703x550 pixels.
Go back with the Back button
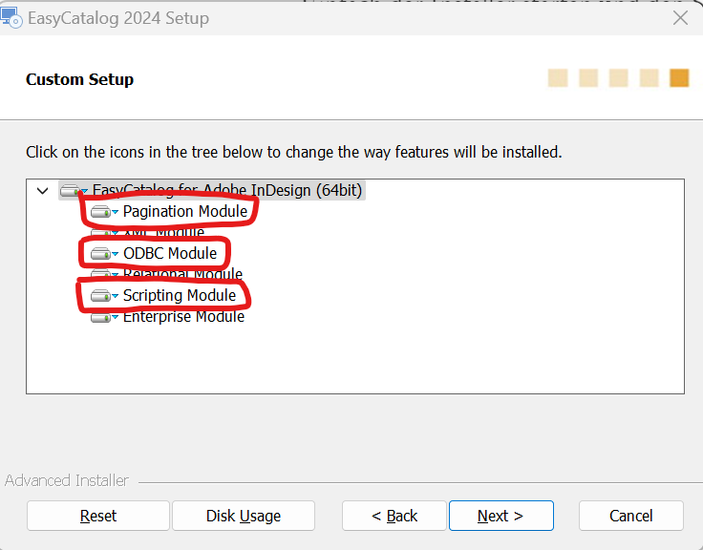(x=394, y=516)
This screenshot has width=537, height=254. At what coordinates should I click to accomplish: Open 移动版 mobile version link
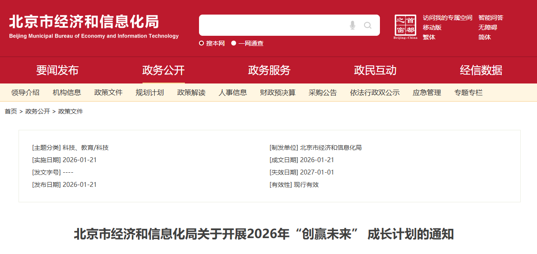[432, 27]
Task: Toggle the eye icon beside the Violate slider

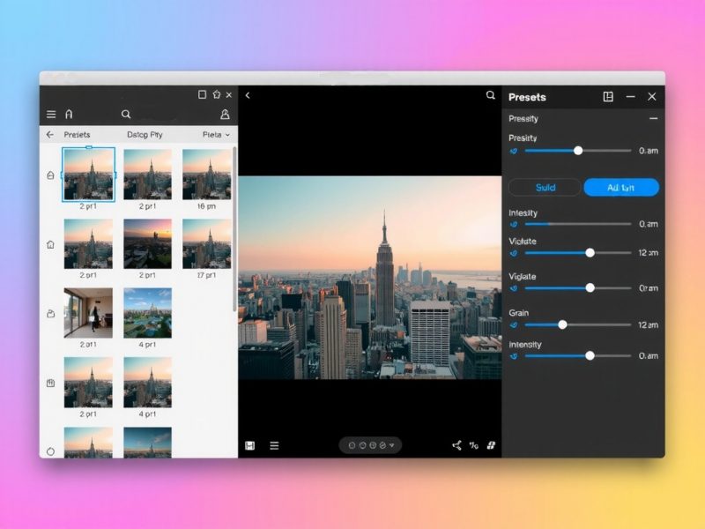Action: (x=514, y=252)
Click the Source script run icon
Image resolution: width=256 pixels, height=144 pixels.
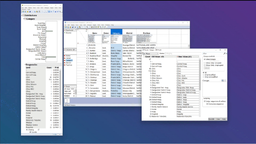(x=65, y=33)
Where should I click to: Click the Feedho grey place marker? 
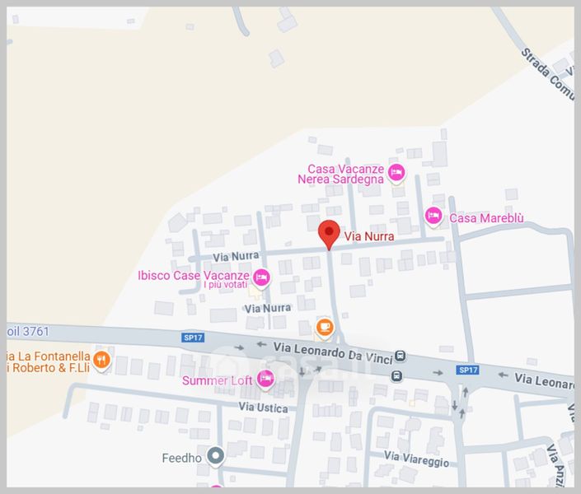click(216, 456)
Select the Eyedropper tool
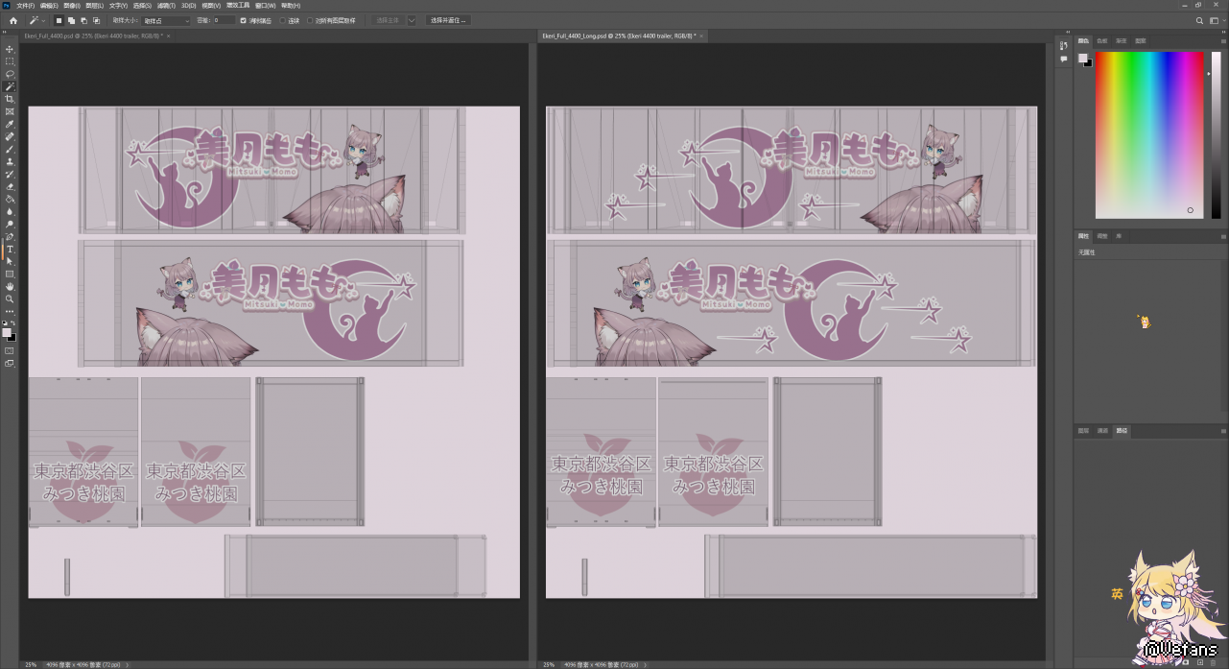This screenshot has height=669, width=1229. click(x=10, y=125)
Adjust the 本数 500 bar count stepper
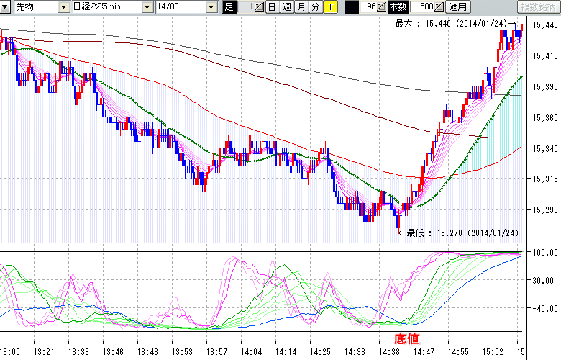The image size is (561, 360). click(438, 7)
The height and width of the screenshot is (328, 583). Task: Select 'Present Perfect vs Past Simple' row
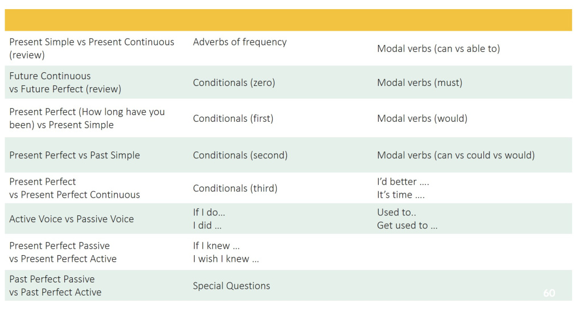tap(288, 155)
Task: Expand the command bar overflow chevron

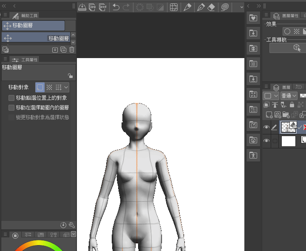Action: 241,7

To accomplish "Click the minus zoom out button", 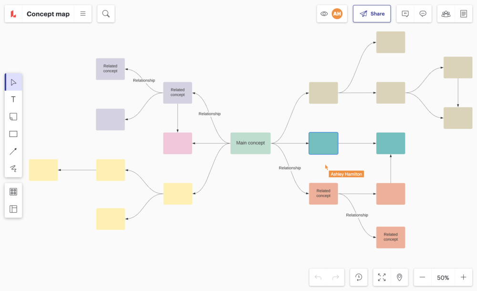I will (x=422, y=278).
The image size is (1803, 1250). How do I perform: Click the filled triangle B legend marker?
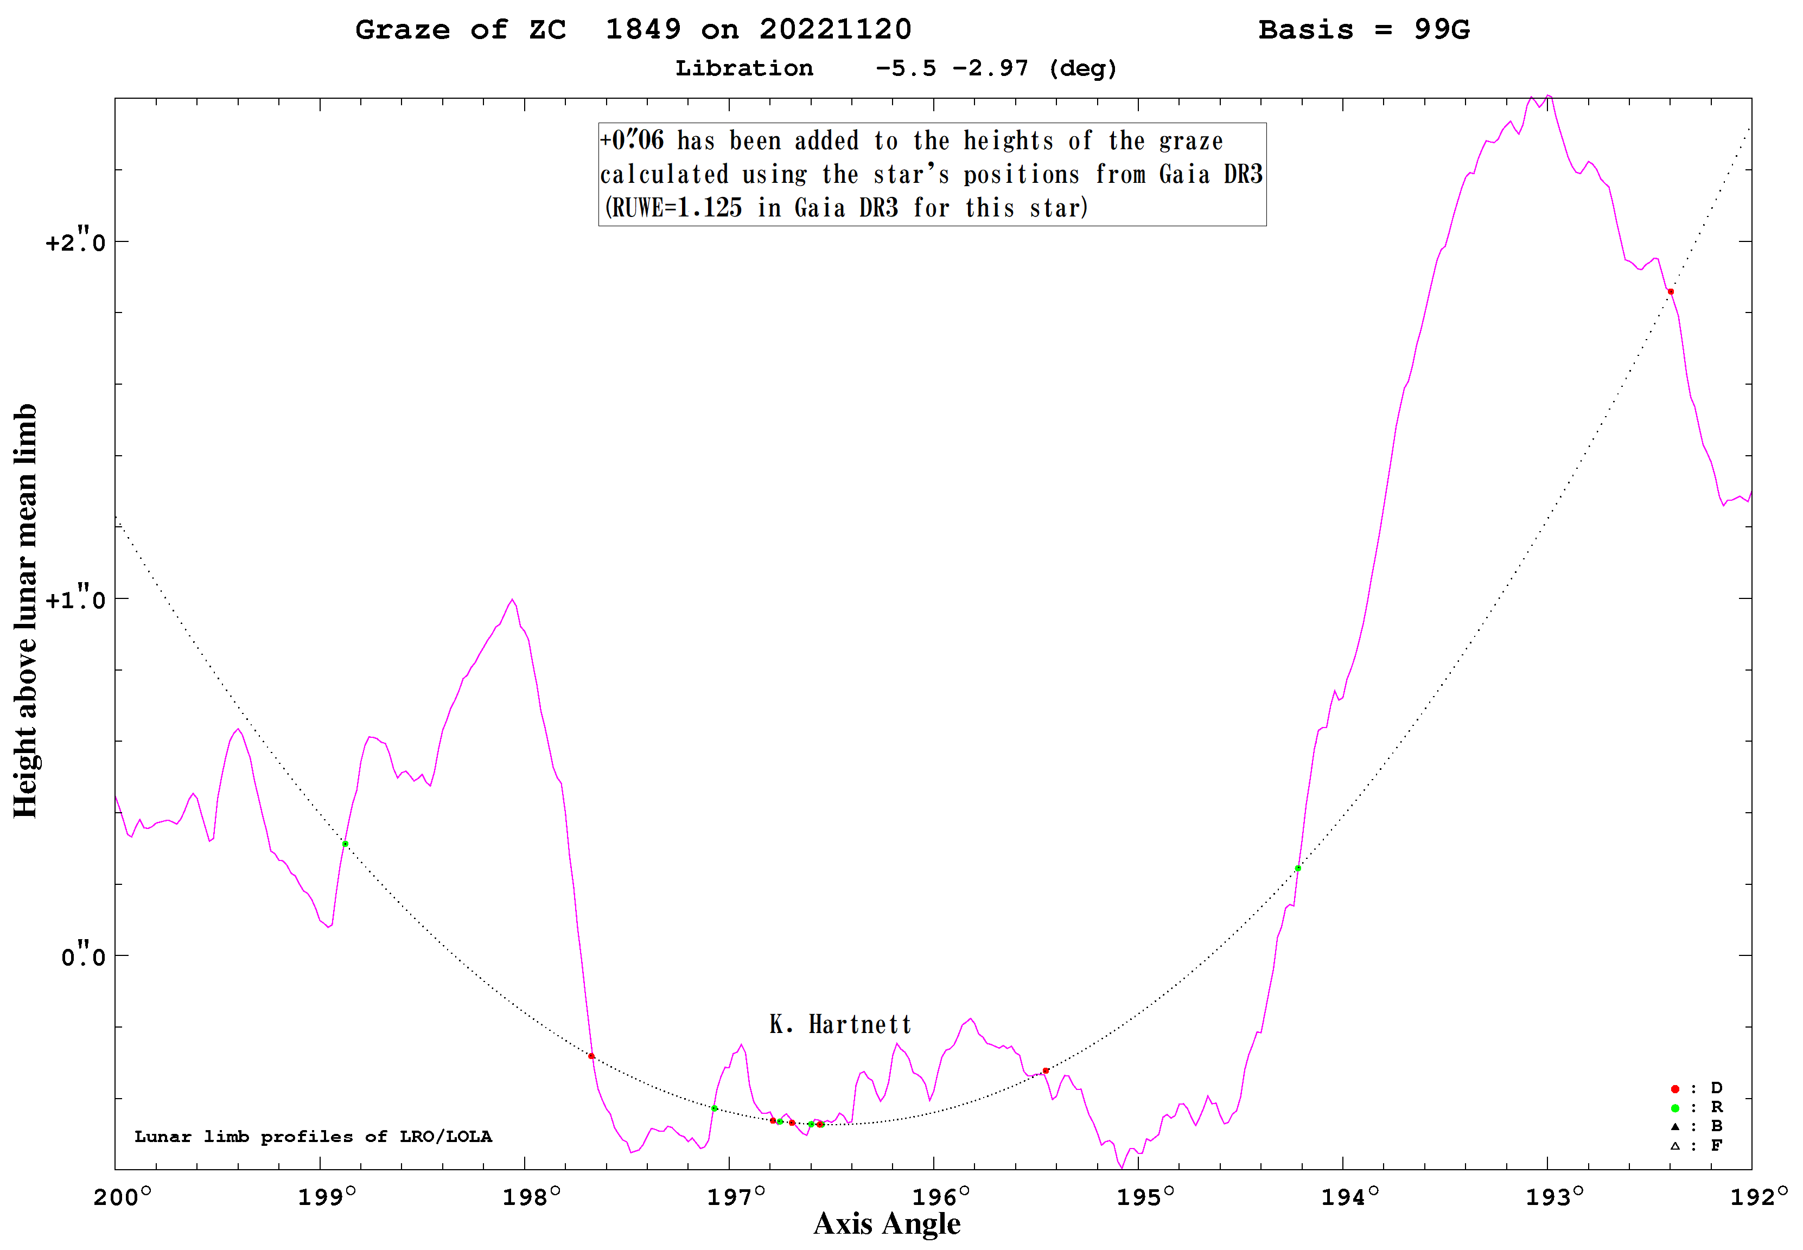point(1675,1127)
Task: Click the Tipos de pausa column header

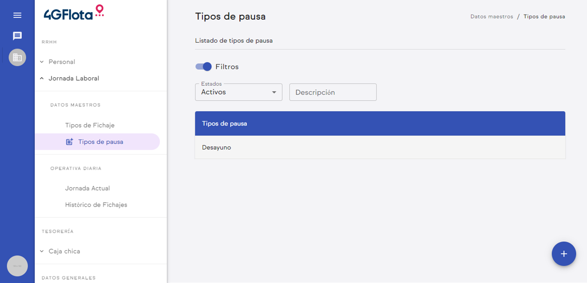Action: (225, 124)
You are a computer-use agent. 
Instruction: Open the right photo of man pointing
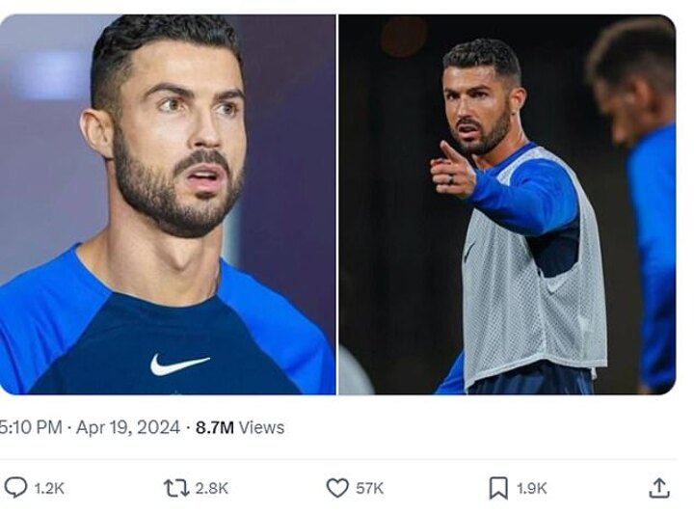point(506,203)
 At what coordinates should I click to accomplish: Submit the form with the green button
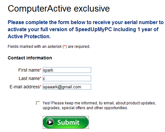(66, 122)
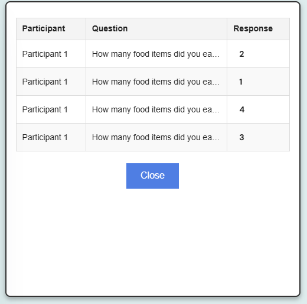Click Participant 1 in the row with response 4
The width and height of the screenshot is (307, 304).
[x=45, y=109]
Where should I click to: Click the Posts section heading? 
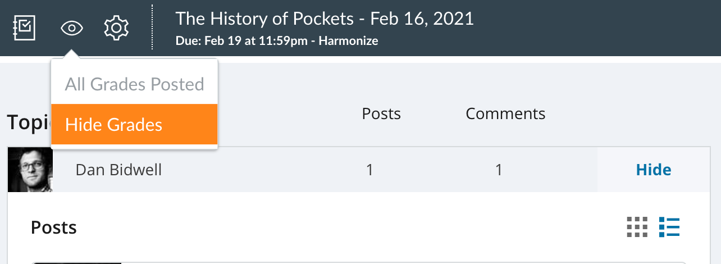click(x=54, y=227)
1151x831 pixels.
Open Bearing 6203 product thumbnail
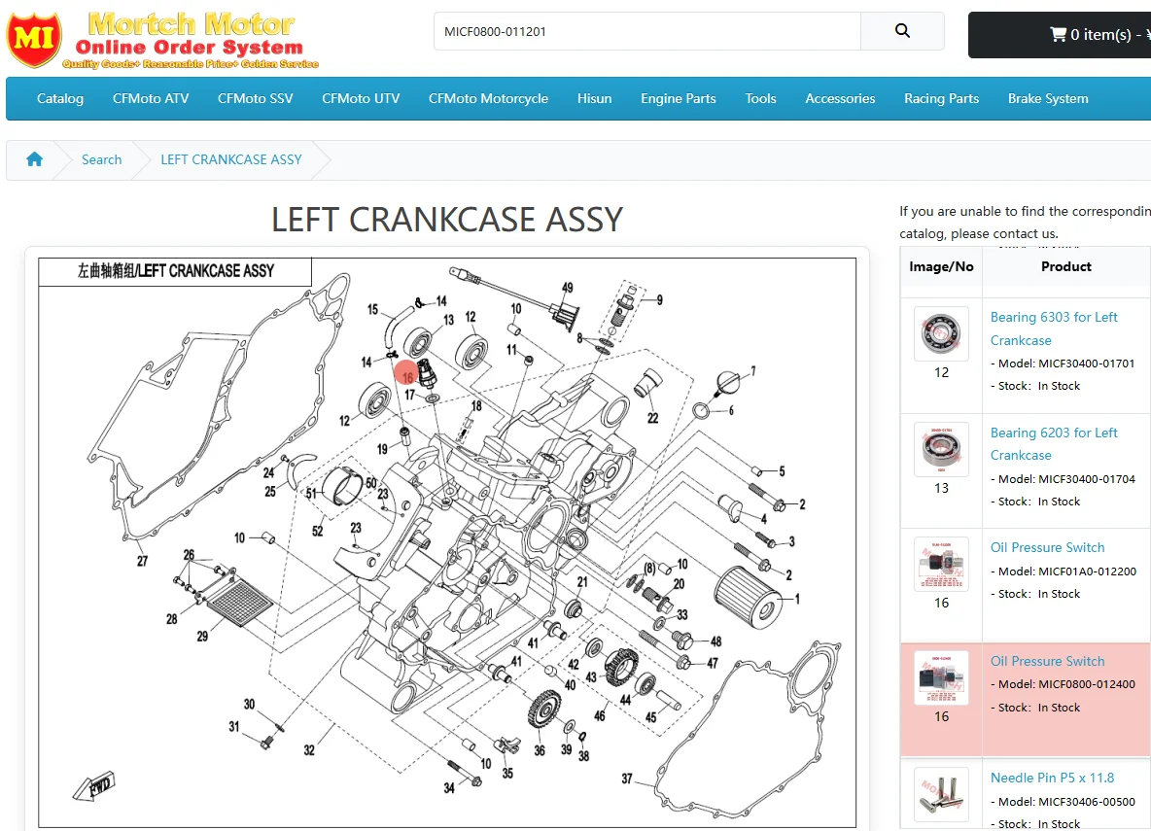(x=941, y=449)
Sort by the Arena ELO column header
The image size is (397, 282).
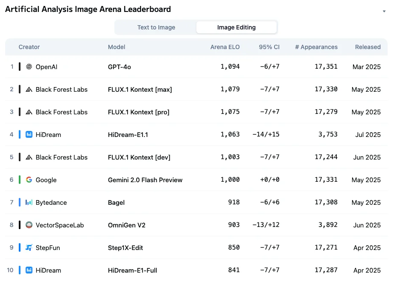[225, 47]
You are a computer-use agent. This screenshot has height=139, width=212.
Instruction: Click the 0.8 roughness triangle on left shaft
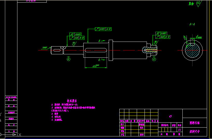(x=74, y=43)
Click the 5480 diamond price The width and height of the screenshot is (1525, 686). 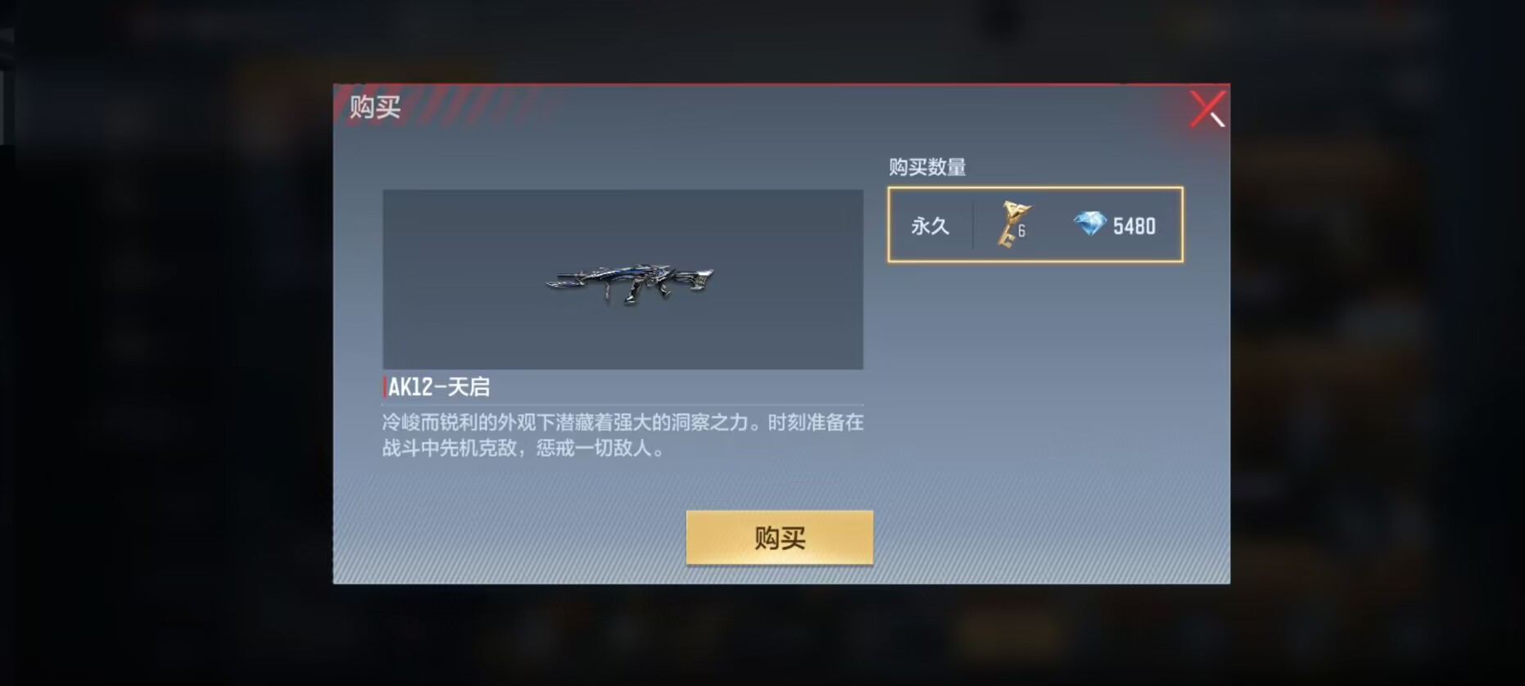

__Instructions to follow__.
Working from the entries above, return all lines that contain "computer".

__Solution to this task__.
You are a computer-use agent. 
You are a computer-use agent. This screenshot has height=139, width=212.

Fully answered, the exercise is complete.